• **Your objective**:
Return, from the listing below, every line that includes "size".

• **Entries provided**:
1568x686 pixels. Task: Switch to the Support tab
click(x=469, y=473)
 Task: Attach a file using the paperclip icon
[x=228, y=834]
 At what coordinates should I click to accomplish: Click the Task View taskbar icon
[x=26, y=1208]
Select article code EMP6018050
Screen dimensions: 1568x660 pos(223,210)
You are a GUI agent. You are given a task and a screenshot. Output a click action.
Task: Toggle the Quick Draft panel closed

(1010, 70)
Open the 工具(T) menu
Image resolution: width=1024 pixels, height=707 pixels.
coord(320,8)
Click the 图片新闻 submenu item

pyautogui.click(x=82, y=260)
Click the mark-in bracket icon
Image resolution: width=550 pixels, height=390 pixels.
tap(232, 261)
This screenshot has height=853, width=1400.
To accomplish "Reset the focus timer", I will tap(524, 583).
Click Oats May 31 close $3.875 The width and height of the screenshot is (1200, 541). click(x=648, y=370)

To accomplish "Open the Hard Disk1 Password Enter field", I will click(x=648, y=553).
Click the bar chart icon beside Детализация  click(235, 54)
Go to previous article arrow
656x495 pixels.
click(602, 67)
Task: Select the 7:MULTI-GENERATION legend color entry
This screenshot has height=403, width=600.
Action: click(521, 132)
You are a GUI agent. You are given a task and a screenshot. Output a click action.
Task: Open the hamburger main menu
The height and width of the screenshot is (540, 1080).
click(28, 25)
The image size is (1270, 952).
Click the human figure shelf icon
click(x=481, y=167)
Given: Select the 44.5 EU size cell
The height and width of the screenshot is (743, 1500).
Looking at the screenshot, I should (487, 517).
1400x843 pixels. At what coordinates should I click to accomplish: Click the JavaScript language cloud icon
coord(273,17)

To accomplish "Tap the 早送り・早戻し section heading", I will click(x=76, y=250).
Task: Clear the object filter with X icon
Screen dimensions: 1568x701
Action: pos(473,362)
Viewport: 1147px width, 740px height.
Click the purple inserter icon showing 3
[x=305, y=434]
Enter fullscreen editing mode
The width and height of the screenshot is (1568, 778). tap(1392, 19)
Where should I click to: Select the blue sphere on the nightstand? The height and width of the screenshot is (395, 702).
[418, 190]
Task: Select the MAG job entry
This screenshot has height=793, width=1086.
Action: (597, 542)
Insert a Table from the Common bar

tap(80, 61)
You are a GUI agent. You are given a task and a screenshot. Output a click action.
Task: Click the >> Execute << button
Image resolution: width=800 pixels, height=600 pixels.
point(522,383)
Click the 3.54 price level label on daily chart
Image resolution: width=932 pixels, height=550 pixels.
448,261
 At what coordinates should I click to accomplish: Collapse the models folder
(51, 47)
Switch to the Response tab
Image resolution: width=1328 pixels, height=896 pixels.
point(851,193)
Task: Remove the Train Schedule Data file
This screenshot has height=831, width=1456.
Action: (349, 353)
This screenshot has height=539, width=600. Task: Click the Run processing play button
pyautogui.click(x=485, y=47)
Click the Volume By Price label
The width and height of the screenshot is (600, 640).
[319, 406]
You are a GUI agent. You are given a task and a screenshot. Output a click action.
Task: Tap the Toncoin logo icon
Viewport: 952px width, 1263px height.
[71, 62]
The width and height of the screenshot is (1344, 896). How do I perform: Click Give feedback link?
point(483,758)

• **Reply to the task**:
The image size is (1270, 952).
Given: Select the 44.5 EU size cell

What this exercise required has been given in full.